Prompt ->
Copy all of the data below verbatim, keeping every line unchanged.

Record excerpts ->
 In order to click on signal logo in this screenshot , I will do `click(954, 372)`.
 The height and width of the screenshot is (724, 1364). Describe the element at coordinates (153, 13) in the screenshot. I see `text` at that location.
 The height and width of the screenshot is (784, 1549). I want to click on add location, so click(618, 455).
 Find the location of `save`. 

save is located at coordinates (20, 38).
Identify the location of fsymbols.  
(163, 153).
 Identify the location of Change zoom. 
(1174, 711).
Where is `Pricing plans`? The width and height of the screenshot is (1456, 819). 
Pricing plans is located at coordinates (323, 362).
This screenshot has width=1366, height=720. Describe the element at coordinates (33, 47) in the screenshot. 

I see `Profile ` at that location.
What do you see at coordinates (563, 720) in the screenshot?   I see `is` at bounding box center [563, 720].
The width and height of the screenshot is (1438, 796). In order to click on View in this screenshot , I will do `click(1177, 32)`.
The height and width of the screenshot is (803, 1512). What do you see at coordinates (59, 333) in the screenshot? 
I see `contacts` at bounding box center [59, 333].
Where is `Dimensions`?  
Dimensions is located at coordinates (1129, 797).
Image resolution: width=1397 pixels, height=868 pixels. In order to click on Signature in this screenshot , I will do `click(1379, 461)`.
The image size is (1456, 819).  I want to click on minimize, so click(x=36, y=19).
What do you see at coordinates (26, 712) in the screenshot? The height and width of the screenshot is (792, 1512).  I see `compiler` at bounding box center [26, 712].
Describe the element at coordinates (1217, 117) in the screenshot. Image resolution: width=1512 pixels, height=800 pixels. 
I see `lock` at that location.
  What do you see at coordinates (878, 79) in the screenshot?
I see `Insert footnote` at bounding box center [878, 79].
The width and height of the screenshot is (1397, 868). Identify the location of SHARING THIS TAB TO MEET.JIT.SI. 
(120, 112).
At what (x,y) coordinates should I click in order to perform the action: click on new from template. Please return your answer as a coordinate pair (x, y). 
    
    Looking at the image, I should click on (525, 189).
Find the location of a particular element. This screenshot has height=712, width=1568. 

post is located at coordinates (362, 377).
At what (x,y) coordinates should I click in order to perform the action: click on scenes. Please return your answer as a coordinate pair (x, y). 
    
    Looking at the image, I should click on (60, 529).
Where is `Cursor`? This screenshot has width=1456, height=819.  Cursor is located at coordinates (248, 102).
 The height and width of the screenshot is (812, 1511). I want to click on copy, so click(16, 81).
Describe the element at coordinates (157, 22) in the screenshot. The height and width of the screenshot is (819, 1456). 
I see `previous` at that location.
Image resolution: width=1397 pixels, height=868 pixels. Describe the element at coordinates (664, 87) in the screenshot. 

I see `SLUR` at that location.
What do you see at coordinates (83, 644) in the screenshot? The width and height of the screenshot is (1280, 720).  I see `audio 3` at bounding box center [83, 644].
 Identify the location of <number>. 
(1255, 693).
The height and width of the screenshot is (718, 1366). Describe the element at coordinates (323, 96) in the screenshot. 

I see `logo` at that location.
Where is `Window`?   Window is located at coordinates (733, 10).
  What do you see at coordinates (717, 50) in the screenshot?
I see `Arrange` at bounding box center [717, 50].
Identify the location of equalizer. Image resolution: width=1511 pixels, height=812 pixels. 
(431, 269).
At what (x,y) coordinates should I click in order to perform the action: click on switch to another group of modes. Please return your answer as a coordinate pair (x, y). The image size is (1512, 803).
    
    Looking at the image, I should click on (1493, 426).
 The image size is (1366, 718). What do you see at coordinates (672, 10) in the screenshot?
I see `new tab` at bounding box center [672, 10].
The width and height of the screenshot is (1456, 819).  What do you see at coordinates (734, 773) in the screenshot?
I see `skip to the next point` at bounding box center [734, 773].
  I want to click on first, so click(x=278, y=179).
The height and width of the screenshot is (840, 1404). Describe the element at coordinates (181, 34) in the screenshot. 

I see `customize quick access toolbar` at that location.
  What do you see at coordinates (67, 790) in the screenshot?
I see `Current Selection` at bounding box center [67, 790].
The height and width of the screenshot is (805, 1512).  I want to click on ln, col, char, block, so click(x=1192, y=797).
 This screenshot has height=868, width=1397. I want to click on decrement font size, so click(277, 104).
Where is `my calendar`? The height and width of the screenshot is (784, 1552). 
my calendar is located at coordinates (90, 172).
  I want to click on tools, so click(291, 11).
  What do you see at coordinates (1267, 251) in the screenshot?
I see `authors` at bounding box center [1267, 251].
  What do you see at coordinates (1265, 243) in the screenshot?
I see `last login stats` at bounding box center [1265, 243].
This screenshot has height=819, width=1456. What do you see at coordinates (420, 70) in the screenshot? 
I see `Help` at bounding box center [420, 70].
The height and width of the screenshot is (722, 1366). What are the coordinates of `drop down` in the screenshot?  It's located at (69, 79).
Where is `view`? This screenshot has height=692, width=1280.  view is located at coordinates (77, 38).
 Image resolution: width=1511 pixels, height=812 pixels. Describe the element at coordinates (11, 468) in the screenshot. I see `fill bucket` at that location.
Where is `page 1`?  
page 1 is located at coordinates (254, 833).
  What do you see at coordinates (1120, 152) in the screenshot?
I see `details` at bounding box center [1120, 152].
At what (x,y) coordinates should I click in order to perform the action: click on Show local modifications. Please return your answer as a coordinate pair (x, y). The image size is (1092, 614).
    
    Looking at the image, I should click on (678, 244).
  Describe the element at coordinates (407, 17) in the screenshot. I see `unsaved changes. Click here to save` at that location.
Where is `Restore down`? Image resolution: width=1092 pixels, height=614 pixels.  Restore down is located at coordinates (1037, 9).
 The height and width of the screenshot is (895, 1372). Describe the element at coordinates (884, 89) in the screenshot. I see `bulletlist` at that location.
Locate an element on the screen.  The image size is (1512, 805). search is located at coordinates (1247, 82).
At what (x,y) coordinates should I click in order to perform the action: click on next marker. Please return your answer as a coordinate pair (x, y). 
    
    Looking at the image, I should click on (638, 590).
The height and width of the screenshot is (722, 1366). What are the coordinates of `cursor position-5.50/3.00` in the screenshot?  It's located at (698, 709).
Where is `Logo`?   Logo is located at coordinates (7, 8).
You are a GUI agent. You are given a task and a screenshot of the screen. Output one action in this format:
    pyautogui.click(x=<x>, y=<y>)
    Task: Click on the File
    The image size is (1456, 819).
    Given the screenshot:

Full solution ->
 In order to click on signal logo in this screenshot , I will do `click(954, 372)`.
 The height and width of the screenshot is (724, 1364). Describe the element at coordinates (153, 13) in the screenshot. I see `text` at that location.
 The height and width of the screenshot is (784, 1549). I want to click on add location, so click(618, 455).
 Find the location of `save`. 

save is located at coordinates (20, 38).
Identify the location of fsymbols.  
(163, 153).
 Identify the location of Change zoom. 
(1174, 711).
Where is `Pricing plans`? The width and height of the screenshot is (1456, 819). 
Pricing plans is located at coordinates (323, 362).
This screenshot has width=1366, height=720. Describe the element at coordinates (33, 47) in the screenshot. 

I see `Profile ` at that location.
What do you see at coordinates (563, 720) in the screenshot?   I see `is` at bounding box center [563, 720].
The width and height of the screenshot is (1438, 796). In order to click on View in this screenshot , I will do `click(1177, 32)`.
The height and width of the screenshot is (803, 1512). What do you see at coordinates (59, 333) in the screenshot? 
I see `contacts` at bounding box center [59, 333].
Where is `Dimensions`?  
Dimensions is located at coordinates (1129, 797).
Image resolution: width=1397 pixels, height=868 pixels. In order to click on Signature in this screenshot , I will do `click(1379, 461)`.
The image size is (1456, 819).  I want to click on minimize, so click(x=36, y=19).
What do you see at coordinates (26, 712) in the screenshot? The height and width of the screenshot is (792, 1512).  I see `compiler` at bounding box center [26, 712].
Describe the element at coordinates (1217, 117) in the screenshot. Image resolution: width=1512 pixels, height=800 pixels. 
I see `lock` at that location.
  What do you see at coordinates (878, 79) in the screenshot?
I see `Insert footnote` at bounding box center [878, 79].
The width and height of the screenshot is (1397, 868). Identify the location of SHARING THIS TAB TO MEET.JIT.SI. 
(120, 112).
At what (x,y) coordinates should I click in order to perform the action: click on new from template. Please return your answer as a coordinate pair (x, y). 
    
    Looking at the image, I should click on (525, 189).
Find the location of a particular element. This screenshot has height=712, width=1568. 

post is located at coordinates (362, 377).
At what (x,y) coordinates should I click in order to perform the action: click on scenes. Please return your answer as a coordinate pair (x, y). 
    
    Looking at the image, I should click on (60, 529).
Where is `Cursor`? This screenshot has width=1456, height=819.  Cursor is located at coordinates (248, 102).
 The height and width of the screenshot is (812, 1511). I want to click on copy, so click(16, 81).
Describe the element at coordinates (157, 22) in the screenshot. The height and width of the screenshot is (819, 1456). 
I see `previous` at that location.
Image resolution: width=1397 pixels, height=868 pixels. Describe the element at coordinates (664, 87) in the screenshot. 

I see `SLUR` at that location.
What do you see at coordinates (83, 644) in the screenshot? The width and height of the screenshot is (1280, 720).  I see `audio 3` at bounding box center [83, 644].
 Identify the location of <number>. 
(1255, 693).
The height and width of the screenshot is (718, 1366). Describe the element at coordinates (323, 96) in the screenshot. 

I see `logo` at that location.
Where is `Window`?   Window is located at coordinates (733, 10).
  What do you see at coordinates (717, 50) in the screenshot?
I see `Arrange` at bounding box center [717, 50].
Identify the location of equalizer. Image resolution: width=1511 pixels, height=812 pixels. 
(431, 269).
At what (x,y) coordinates should I click in order to perform the action: click on switch to another group of modes. Please return your answer as a coordinate pair (x, y). The image size is (1512, 803).
    
    Looking at the image, I should click on (1493, 426).
 The image size is (1366, 718). What do you see at coordinates (672, 10) in the screenshot?
I see `new tab` at bounding box center [672, 10].
The width and height of the screenshot is (1456, 819).  What do you see at coordinates (734, 773) in the screenshot?
I see `skip to the next point` at bounding box center [734, 773].
  I want to click on first, so click(x=278, y=179).
The height and width of the screenshot is (840, 1404). Describe the element at coordinates (181, 34) in the screenshot. 

I see `customize quick access toolbar` at that location.
  What do you see at coordinates (67, 790) in the screenshot?
I see `Current Selection` at bounding box center [67, 790].
The height and width of the screenshot is (805, 1512).  I want to click on ln, col, char, block, so click(x=1192, y=797).
 This screenshot has height=868, width=1397. I want to click on decrement font size, so click(277, 104).
Where is `my calendar`? The height and width of the screenshot is (784, 1552). 
my calendar is located at coordinates (90, 172).
  I want to click on tools, so click(291, 11).
  What do you see at coordinates (1267, 251) in the screenshot?
I see `authors` at bounding box center [1267, 251].
  What do you see at coordinates (1265, 243) in the screenshot?
I see `last login stats` at bounding box center [1265, 243].
This screenshot has height=819, width=1456. What do you see at coordinates (420, 70) in the screenshot? 
I see `Help` at bounding box center [420, 70].
The height and width of the screenshot is (722, 1366). What are the coordinates of `drop down` in the screenshot?  It's located at (69, 79).
Where is `view`? This screenshot has height=692, width=1280.  view is located at coordinates (77, 38).
 Image resolution: width=1511 pixels, height=812 pixels. Describe the element at coordinates (11, 468) in the screenshot. I see `fill bucket` at that location.
Where is `page 1`?  
page 1 is located at coordinates (254, 833).
  What do you see at coordinates (1120, 152) in the screenshot?
I see `details` at bounding box center [1120, 152].
At what (x,y) coordinates should I click in order to perform the action: click on Show local modifications. Please return your answer as a coordinate pair (x, y). The image size is (1092, 614).
    
    Looking at the image, I should click on (678, 244).
  Describe the element at coordinates (407, 17) in the screenshot. I see `unsaved changes. Click here to save` at that location.
Where is `Restore down`? Image resolution: width=1092 pixels, height=614 pixels.  Restore down is located at coordinates (1037, 9).
 The height and width of the screenshot is (895, 1372). Describe the element at coordinates (884, 89) in the screenshot. I see `bulletlist` at that location.
Locate an element on the screen.  The image size is (1512, 805). search is located at coordinates (1247, 82).
At what (x,y) coordinates should I click in order to perform the action: click on next marker. Please return your answer as a coordinate pair (x, y). 
    
    Looking at the image, I should click on (638, 590).
The height and width of the screenshot is (722, 1366). What are the coordinates of `cursor position-5.50/3.00` in the screenshot?  It's located at (698, 709).
Where is `Logo`?   Logo is located at coordinates (7, 8).
You are a GUI agent. You are given a task and a screenshot of the screen. Output one action in this format:
    pyautogui.click(x=<x>, y=<y>)
    Task: Click on the File
    The image size is (1456, 819).
    Given the screenshot:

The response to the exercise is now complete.